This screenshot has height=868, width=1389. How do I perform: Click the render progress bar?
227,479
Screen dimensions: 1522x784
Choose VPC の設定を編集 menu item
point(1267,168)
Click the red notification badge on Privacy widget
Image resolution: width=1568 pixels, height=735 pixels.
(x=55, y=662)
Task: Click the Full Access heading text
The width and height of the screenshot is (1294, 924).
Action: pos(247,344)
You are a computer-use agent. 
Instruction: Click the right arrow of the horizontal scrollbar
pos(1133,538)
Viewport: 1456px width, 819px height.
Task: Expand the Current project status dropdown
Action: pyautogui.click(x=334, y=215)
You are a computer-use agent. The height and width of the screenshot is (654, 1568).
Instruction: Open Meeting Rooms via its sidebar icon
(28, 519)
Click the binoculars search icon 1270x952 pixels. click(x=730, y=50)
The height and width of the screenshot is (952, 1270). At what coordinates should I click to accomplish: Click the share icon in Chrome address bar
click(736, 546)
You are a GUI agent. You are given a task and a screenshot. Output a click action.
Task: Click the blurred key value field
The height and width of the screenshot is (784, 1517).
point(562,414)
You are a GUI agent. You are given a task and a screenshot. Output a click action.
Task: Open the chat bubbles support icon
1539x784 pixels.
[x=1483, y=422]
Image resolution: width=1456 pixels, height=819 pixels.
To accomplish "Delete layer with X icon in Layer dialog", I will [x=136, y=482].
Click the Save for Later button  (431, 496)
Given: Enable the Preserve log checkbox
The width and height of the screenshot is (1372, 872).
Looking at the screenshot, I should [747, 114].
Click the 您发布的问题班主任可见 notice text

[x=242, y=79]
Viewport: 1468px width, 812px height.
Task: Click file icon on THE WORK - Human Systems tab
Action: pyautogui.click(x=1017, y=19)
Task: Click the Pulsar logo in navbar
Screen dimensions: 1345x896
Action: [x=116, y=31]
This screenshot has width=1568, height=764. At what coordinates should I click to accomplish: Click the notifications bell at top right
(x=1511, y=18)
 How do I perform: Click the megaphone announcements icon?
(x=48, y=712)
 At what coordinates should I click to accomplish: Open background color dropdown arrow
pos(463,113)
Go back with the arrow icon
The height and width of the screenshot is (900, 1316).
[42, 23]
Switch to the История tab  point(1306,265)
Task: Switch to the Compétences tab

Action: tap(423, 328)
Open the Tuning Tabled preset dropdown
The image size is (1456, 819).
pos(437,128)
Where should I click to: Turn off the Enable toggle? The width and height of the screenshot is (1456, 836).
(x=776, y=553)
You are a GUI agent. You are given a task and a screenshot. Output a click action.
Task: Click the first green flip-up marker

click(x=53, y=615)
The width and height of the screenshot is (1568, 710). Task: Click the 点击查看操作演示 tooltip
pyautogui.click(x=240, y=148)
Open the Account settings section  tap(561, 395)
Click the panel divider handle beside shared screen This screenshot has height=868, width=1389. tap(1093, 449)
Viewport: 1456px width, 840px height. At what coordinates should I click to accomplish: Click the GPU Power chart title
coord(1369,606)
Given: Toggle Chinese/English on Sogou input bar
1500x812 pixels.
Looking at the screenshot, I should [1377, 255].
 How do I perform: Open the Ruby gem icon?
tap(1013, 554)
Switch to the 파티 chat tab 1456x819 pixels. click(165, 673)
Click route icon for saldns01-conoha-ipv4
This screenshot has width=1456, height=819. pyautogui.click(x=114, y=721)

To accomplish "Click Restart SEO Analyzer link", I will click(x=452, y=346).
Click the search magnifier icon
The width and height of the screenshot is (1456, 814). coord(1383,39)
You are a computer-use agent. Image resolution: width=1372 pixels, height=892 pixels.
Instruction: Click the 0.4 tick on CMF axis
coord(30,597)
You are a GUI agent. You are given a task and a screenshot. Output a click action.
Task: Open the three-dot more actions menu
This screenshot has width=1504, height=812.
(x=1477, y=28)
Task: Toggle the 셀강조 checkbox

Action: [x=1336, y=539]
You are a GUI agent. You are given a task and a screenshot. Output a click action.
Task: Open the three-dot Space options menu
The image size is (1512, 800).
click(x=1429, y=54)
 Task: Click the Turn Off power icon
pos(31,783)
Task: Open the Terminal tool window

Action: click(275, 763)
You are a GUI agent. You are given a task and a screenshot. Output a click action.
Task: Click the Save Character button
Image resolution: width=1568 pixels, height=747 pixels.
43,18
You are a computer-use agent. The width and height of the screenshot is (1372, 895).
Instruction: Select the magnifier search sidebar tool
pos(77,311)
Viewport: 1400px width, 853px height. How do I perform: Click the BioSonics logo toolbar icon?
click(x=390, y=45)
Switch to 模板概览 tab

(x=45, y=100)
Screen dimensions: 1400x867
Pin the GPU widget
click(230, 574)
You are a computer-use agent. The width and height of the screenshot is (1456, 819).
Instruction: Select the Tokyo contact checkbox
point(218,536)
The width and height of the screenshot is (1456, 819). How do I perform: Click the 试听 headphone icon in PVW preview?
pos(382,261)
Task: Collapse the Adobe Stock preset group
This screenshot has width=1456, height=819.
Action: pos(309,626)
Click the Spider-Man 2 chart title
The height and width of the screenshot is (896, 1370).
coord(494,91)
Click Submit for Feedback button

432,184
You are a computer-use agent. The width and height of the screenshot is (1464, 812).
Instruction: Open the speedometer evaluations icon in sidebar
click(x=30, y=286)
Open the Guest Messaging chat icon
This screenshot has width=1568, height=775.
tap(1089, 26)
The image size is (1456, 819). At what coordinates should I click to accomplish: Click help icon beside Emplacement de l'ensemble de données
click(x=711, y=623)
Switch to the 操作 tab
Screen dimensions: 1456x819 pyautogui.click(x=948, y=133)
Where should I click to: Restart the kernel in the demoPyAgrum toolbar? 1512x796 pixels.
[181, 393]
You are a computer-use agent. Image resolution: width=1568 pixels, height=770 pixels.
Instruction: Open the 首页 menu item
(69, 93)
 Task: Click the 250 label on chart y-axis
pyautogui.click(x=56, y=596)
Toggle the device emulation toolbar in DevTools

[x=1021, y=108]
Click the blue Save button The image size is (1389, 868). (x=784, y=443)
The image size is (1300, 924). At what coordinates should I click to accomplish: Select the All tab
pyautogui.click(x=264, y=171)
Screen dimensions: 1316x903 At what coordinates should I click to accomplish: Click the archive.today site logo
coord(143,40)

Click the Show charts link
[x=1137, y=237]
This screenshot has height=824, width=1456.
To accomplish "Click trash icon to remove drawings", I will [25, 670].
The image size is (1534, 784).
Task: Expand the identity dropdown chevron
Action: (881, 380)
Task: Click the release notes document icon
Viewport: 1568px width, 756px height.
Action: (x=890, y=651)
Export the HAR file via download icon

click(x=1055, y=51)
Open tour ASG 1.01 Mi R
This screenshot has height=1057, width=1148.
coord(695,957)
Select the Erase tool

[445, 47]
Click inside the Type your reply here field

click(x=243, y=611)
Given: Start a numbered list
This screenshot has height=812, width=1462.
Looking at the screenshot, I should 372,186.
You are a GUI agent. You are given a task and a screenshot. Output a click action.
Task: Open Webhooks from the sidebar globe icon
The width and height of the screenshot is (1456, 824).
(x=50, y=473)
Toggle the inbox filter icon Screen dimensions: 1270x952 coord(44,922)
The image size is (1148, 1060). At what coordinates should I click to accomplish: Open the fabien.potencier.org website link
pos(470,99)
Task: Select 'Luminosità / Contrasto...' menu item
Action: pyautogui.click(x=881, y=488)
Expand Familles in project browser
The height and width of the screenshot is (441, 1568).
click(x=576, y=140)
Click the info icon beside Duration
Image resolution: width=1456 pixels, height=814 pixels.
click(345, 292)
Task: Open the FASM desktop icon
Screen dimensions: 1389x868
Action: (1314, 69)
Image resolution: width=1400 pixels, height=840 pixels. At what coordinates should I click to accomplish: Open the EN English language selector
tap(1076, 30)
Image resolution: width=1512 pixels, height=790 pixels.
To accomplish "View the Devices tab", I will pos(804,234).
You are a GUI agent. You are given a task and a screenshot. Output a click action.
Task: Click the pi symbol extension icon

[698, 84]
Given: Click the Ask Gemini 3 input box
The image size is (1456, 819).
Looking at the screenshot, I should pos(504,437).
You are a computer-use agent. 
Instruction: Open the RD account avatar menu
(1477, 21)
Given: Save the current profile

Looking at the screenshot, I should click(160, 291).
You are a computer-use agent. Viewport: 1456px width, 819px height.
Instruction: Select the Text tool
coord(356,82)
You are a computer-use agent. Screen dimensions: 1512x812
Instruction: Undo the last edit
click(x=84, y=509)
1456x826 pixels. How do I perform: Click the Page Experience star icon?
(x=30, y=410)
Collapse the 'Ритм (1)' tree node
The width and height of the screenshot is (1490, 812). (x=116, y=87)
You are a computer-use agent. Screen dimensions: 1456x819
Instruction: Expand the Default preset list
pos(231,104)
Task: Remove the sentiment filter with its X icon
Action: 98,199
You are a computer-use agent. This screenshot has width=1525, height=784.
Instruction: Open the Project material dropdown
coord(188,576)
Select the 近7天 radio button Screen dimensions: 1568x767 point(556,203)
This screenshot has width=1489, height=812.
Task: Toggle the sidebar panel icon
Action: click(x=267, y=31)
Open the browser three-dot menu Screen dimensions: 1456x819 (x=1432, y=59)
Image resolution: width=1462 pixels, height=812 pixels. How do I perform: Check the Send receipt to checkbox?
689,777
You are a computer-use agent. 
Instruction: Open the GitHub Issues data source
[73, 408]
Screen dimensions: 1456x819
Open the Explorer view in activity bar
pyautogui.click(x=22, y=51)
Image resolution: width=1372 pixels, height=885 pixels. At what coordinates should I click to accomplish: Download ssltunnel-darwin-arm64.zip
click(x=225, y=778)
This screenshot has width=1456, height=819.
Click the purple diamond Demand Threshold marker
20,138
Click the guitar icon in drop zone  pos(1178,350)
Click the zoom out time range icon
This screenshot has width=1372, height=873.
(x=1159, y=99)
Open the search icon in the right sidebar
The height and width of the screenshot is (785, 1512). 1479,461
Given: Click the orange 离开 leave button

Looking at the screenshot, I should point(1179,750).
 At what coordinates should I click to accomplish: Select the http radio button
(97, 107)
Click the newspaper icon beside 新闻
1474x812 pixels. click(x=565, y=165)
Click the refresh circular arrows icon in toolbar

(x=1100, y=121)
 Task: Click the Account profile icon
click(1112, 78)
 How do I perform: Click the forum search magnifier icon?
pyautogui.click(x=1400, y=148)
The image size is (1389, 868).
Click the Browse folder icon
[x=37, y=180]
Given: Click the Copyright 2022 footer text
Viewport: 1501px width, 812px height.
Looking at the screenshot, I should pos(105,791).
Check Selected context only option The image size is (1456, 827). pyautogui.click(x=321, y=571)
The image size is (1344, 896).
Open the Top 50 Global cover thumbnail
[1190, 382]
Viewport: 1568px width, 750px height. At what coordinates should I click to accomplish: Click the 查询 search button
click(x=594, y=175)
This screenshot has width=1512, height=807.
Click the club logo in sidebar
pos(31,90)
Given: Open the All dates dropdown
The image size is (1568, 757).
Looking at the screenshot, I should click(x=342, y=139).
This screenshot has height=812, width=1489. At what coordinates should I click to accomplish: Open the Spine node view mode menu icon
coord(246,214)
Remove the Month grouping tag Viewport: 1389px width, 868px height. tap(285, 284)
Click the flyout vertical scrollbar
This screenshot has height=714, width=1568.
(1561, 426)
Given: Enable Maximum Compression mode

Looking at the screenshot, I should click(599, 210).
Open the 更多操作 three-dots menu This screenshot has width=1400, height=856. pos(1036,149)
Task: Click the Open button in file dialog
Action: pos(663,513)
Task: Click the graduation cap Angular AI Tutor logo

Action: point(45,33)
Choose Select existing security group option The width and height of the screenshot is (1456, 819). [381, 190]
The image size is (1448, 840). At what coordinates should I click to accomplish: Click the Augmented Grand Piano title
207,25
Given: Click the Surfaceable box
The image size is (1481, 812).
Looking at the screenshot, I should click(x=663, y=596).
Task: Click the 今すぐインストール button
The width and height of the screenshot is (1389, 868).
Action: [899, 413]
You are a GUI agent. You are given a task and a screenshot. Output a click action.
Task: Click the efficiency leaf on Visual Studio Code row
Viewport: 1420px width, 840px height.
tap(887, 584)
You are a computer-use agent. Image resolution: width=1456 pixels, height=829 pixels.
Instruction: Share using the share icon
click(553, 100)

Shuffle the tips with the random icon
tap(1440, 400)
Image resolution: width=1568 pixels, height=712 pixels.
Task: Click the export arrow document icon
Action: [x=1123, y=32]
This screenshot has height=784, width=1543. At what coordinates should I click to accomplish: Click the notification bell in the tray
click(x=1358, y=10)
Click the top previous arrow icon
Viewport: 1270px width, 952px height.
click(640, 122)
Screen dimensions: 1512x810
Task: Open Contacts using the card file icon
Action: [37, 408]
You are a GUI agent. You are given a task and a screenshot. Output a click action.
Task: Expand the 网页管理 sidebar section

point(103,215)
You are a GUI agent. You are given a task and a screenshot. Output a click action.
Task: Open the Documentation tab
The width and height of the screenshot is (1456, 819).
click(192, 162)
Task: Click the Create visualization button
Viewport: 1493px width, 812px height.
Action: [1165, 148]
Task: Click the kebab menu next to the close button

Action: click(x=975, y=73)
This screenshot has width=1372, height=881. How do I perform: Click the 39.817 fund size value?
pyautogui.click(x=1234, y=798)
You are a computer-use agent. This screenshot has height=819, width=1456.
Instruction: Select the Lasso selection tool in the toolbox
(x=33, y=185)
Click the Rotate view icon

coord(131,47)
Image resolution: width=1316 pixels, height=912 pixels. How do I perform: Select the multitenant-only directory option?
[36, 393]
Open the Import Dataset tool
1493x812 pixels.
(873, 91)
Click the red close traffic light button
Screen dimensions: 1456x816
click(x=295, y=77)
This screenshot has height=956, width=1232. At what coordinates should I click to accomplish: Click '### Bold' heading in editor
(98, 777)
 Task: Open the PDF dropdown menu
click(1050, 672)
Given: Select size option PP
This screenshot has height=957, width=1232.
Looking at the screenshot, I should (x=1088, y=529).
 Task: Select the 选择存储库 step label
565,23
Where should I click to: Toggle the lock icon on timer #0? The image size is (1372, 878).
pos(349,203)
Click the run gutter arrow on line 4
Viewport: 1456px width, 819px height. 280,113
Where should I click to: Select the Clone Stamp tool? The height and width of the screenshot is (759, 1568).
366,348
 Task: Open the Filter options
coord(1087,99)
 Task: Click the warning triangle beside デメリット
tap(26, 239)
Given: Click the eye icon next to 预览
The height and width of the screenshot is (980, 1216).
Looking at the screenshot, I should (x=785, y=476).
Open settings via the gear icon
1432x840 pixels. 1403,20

## Task goal
Write out the lines from the one containing "Where should I click to: Select" through the last line of the records above. Include both of those lines and nothing else.

## Solution for this task
Where should I click to: Select the Clone Stamp tool? The height and width of the screenshot is (759, 1568).
366,348
 Task: Open the Filter options
coord(1087,99)
 Task: Click the warning triangle beside デメリット
tap(26, 239)
Given: Click the eye icon next to 预览
The height and width of the screenshot is (980, 1216).
Looking at the screenshot, I should (x=785, y=476).
Open settings via the gear icon
1432x840 pixels. 1403,20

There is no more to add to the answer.